What’s worse, some people mock these benighted mega-rich, suggesting that disclosure hasn’t done anything to actually threaten their well being, if, by well-being, you mean “things other than a potential drop in reportable revenues.”

It’s that sissy liberal media who think people like Malala Yousafzai are courageous, because of the whole getting shot standing up for women’s education, or Victoria Soto, who only put herself between an assault rifle and a classroom full of 6 and 7-year olds. They simply don’t appreciate the fear that one lives with, day after day, when you have to worry about whether people who make far less money than you do have the temerity to criticize you, and if your security staff might qualify for benefits.

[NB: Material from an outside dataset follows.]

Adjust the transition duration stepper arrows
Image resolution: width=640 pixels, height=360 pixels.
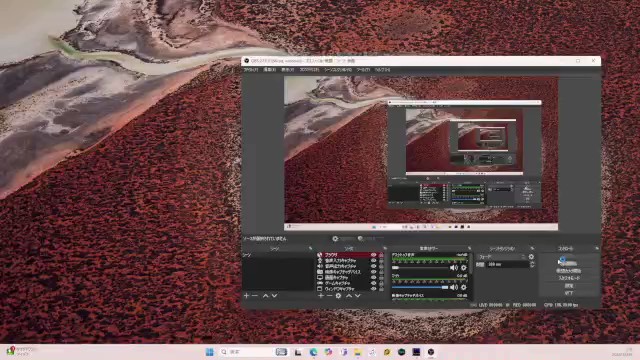pyautogui.click(x=532, y=264)
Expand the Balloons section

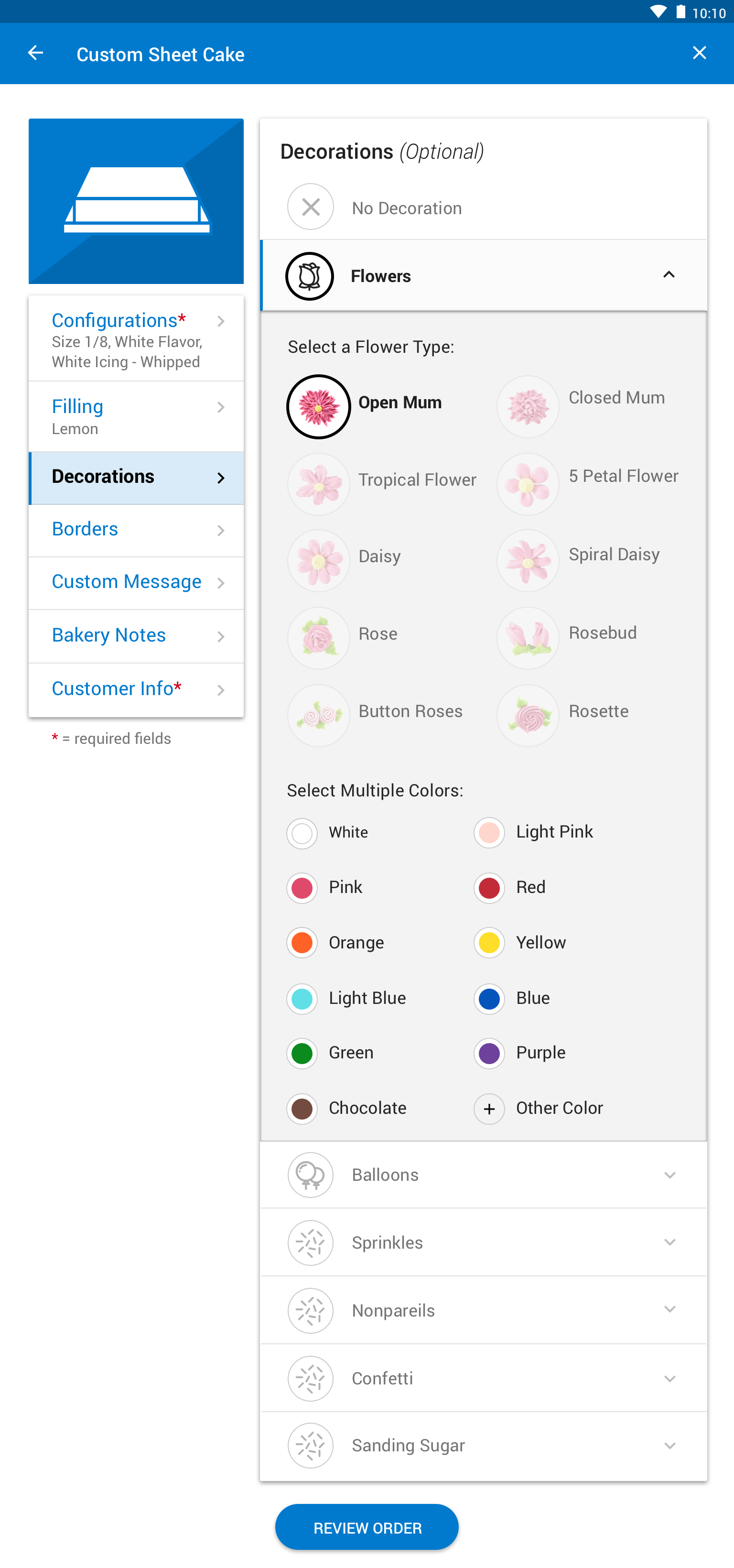coord(483,1175)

It would be unseemly of me to wish on these brave heroes of the moneyed class the kind of real fear that was behind the Supreme Court decision they seek to abuse – the thought that someone might fire a shotgun into your house, and that the someone who did it was the same person taking your statement when you reported this to the local sheriff.  Or that people who killed your neighbor for registering you to vote are getting away with it because the “justice” system in your town is part of the group that ordered the hit.

Unseemly, perhaps, but I can’t guarantee that the thought doesn’t find fleeting life in my mind when I let down my guard.


Responses

  1. As the NPR story pointed out, the key issue in that case was that the NAACP was not protected by the police. I never noticed that the police had any trouble protecting billionaires.